This script connects to a remote host, validates reachability (ping + SSH), and runs a sequence of system checks to capture critical configuration and status data into a single snapshot file.
Features:
- Works across AIX, VIOS, Linux, Solaris
- Safe remote execution using SSH heredoc (no temp files)
Captures:
- Host identity
- Screen saver / timeout config
- NTP / TZ info
- Default route and network interfaces
- HACMP resource group
- Paging space, PowerPath, MPIO
- Cluster services, IPSec status
- NFS/GPFS mounts
- errpt, lppchk, exportfs, showmount, etc.
Saves results locally under /tmp/pre_reboot_snapshots/<hostname>_pre_snap.txt
Purpose:
After reboot, this script collects a new snapshot and compares it with the pre-reboot one.
It highlights configuration changes, missing devices, or service failures.
Features:
- Automatically detects pre-snapshot file
- Collects post-reboot snapshot using same logic as pre-reboot
- Performs line-by-line diff
- Provides summary of differences
- Logs results to /tmp/post_reboot_verification
How It Works:
- Validates SSH connection to target.
- Executes same snapshot logic (reusing collect_pre_reboot_snapshot.ksh function set).
- Stores results in /tmp/post_reboot_verification/<hostname>_post_snap.txt.
- Runs diff between pre and post files.
- Marks [ OK ] if no differences, [ WARN ] if differences exist.

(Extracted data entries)
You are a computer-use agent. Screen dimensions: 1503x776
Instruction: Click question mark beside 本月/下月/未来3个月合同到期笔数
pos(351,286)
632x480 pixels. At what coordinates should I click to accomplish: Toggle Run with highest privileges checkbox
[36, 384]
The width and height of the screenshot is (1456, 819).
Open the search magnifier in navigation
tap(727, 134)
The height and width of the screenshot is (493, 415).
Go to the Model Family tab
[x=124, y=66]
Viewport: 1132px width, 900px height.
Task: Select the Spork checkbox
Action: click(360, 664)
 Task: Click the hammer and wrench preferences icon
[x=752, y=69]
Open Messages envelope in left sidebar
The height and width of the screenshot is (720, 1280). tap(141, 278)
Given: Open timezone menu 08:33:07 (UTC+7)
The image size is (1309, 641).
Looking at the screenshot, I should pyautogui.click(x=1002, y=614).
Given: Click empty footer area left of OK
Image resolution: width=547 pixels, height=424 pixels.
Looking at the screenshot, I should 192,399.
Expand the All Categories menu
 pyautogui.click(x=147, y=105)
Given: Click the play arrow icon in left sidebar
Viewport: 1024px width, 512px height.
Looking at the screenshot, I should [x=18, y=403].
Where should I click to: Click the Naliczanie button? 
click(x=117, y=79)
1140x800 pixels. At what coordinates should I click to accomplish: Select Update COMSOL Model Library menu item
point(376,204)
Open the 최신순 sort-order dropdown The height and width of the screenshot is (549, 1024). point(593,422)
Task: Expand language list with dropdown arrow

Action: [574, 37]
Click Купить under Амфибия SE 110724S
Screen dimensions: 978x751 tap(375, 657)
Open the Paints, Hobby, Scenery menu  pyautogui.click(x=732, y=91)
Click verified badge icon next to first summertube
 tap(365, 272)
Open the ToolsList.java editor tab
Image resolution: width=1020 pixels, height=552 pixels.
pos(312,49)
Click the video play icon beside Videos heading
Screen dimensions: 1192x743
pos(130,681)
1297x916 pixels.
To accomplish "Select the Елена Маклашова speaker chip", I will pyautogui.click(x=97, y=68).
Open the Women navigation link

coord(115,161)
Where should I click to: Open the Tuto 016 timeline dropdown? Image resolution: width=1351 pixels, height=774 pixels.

> [Written instruction A]: In the reboot snapshot script description, reproduce everything from "Saves results locally" down to "collect_pre_reboot_snapshot.ksh function set).".
> [Written instruction B]: Using the reboot snapshot script description, decide whether each statement agrees with it: (i) the pre-reboot script relies on temp files for remote execution; (ii) post-reboot results are logged to /tmp/post_reboot_verification; (iii) the verification marks [ WARN ] when the pre and post files show no differences.
> [Written instruction C]: Write the next part of the reboot snapshot script description, picking up after its final line.

> [Exercise answer A]:
Saves results locally under /tmp/pre_reboot_snapshots/<hostname>_pre_snap.txt
Purpose:
After reboot, this script collects a new snapshot and compares it with the pre-reboot one.
It highlights configuration changes, missing devices, or service failures.
Features:
- Automatically detects pre-snapshot file
- Collects post-reboot snapshot using same logic as pre-reboot
- Performs line-by-line diff
- Provides summary of differences
- Logs results to /tmp/post_reboot_verification
How It Works:
- Validates SSH connection to target.
- Executes same snapshot logic (reusing collect_pre_reboot_snapshot.ksh function set).

> [Exercise answer B]:
(i) No: "Safe remote execution using SSH heredoc (no temp files)"
(ii) Yes: "Logs results to /tmp/post_reboot_verification"
(iii) No: "Marks [ OK ] if no differences, [ WARN ] if differences exist."

> [Exercise answer C]:
Sample Folder Layout
/usr/local/syscheck/
├── collect_pre_reboot_snapshot.ksh
├── verify_post_reboot.ksh
├── /tmp/pre_reboot_snapshots/
│ └── aixlpar01_pre_snap.txt
└── /tmp/post_reboot_verification/
├── aixlpar01_post_snap.txt
└── aixlpar01_diff_report.txt
Both scripts use ksh for maximum portability across enterprise Unix platforms.
Script 1 — collect_pre_reboot_snapshot.ksh
==========================================================================
#!/usr/bin/ksh
###############################################################################
# collect_pre_reboot_snapshot.ksh <hostname>
# Author: adminCtrlX
#
# Purpose:
# Collects a comprehensive pre-reboot system snapshot from an AIX or VIOS host.
# Runs remote commands over SSH and stores the output locally in a timestamped file.
#
# Features:
# - Network and SSH connectivity tests
# - Time sync, route, HACMP, paging, and storage validation
# - Collects system identity and configuration details before reboot
#
# Compatible with: AIX / VIOS servers
###############################################################################
EXIT_OK=0
EXIT_ERR=1
EXIT_WARN=2
SSH_USER="root"
if [[ $# -ne 1 ]]; then
echo "Usage: $0 <hostname>"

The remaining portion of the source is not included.